### Goal a
Answer these questions from the post on expired and canceled listings:
(i) What record number of off-market properties does the post report?
(ii) What was the peak number of sales in 2006?
(iii) By about what percentage below their last asking price can sellers accept an offer and still net the same profit?

### Passage shown
CARPE DIEM: Expired & canceled listings create "commission-free holiday" for buyers & sellers

Maoffmarket_junejuly10yrs Massachusetts home buyers, if you have been waiting for housing prices to slide into your acceptable range, this could be time to "carpe diem."  As shown in the graph above (click for larger image) of MLS activity during June & June over the past 15 years (1994 to 2008):

  • The number of off-market properties -- expired, canceled & temporarily withdrawn listings -- surged to a new record of 16,319 properties just after midnight.*
  • In contrast, sales have fallen from a peak of 19,180 in 2006 to 12,335 in 2008 (as of 12:30am, August 1). 
  • That means that sales are down by about a third, while off-market listings have nearly doubled since 2005 when we first wrote that expired listings were a leading indicator of the real estate bubble.
  • Over the past three years (2006-2008), more properties have been pulled off the MLS than sold during June & July.  For every three listings closed in the past two months, four were pulled off the MLS statewide in Massachusetts.

What do these raw numbers mean to buyers and sellers?  Think of expired and canceled listings as a two-sided window of opportunity, or the real estate equivalent of a "tax-free holiday."  Sellers can accept an offer about 5% less than their last asking price and still net the same profit because they are no longer obligated to pay a traditional real estate commission.

Will this "commission-free holiday" be enough to motivate buyers to make offers, or will motivated sellers in Greater Boston begin making offers to well-qualified buyers as is happening in other markets?

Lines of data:
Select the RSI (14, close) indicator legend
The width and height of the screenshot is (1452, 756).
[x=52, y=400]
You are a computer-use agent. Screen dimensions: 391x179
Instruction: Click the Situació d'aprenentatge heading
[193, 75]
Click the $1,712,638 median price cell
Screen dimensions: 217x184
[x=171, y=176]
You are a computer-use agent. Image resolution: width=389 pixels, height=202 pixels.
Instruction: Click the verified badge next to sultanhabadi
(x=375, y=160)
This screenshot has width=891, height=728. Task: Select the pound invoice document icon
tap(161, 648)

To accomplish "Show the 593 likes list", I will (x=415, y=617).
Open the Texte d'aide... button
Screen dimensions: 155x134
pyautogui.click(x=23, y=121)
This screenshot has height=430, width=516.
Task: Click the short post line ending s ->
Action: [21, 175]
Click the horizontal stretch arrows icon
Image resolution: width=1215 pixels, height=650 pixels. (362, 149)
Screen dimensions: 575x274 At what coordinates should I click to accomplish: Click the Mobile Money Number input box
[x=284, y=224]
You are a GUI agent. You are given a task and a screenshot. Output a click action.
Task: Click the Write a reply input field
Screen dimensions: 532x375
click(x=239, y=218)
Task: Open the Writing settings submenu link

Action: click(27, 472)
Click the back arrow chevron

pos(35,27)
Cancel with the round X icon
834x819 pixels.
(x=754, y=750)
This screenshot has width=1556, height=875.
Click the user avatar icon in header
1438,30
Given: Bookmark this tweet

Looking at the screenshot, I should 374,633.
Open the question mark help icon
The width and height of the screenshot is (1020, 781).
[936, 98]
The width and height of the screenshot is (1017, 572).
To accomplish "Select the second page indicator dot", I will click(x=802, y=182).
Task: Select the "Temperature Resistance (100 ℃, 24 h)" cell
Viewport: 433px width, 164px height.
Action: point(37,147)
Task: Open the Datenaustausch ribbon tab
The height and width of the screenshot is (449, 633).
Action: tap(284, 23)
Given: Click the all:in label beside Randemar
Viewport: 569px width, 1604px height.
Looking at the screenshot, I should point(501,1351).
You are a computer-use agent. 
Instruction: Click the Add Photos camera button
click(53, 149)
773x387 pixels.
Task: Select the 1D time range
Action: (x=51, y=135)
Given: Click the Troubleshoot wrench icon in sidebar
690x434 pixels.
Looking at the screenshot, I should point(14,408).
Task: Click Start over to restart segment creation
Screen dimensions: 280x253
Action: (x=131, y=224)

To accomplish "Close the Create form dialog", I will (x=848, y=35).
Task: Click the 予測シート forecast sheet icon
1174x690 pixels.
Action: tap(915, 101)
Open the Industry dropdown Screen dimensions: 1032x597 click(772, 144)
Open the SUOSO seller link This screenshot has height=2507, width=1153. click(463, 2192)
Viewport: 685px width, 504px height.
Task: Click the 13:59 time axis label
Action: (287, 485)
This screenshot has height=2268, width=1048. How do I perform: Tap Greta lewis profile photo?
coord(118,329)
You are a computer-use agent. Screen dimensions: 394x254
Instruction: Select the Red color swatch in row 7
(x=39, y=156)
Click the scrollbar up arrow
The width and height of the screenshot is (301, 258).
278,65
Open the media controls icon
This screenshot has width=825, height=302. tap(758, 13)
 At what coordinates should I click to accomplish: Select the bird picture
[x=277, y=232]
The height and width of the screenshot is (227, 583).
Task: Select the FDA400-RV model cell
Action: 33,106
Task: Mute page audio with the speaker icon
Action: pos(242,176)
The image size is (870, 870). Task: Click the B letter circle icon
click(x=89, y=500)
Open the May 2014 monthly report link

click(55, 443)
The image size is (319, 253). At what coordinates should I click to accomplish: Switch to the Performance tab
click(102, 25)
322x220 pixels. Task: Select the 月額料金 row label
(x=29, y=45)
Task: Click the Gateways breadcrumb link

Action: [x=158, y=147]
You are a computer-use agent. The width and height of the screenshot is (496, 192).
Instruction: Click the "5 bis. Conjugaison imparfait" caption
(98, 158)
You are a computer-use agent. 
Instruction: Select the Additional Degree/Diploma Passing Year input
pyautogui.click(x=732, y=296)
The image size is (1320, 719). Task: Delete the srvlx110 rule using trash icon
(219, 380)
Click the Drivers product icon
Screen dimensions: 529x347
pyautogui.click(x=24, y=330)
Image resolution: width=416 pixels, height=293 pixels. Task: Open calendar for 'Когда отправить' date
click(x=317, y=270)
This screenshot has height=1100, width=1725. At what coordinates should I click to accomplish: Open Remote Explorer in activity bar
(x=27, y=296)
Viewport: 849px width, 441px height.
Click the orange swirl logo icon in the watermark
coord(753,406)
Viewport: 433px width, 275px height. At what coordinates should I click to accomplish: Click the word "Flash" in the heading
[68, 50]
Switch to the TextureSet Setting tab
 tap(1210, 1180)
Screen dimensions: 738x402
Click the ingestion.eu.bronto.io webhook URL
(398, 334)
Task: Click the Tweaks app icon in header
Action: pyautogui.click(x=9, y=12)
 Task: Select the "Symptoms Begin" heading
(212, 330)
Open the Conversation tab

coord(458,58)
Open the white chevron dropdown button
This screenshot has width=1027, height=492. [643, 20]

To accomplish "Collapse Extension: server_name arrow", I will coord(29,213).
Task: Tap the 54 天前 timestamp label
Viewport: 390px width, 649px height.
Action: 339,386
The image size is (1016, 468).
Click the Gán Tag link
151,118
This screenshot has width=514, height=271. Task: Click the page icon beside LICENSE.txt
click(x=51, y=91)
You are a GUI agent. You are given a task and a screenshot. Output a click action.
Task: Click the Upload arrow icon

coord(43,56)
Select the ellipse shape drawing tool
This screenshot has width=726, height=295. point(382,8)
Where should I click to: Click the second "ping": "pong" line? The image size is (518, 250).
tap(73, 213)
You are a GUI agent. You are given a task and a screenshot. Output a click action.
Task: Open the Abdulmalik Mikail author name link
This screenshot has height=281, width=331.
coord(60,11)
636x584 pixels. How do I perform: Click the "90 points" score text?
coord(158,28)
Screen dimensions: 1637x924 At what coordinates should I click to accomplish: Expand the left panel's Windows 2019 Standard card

### Goal b
In the records, write out again the stretch from the line that contains "Viewport: 433px width, 275px" through the line that contains "tap(1210, 1180)", requests included. Multiply every coordinate in the answers by 0.3 and round to whole numbers, with halves rounded up.

### Task result a
(i) 16,319
(ii) 19,180
(iii) About 5%

### Task result b
Viewport: 433px width, 275px height. At what coordinates should I click to accomplish: Click the word "Flash" in the heading
[20, 15]
Switch to the TextureSet Setting tab
 tap(363, 354)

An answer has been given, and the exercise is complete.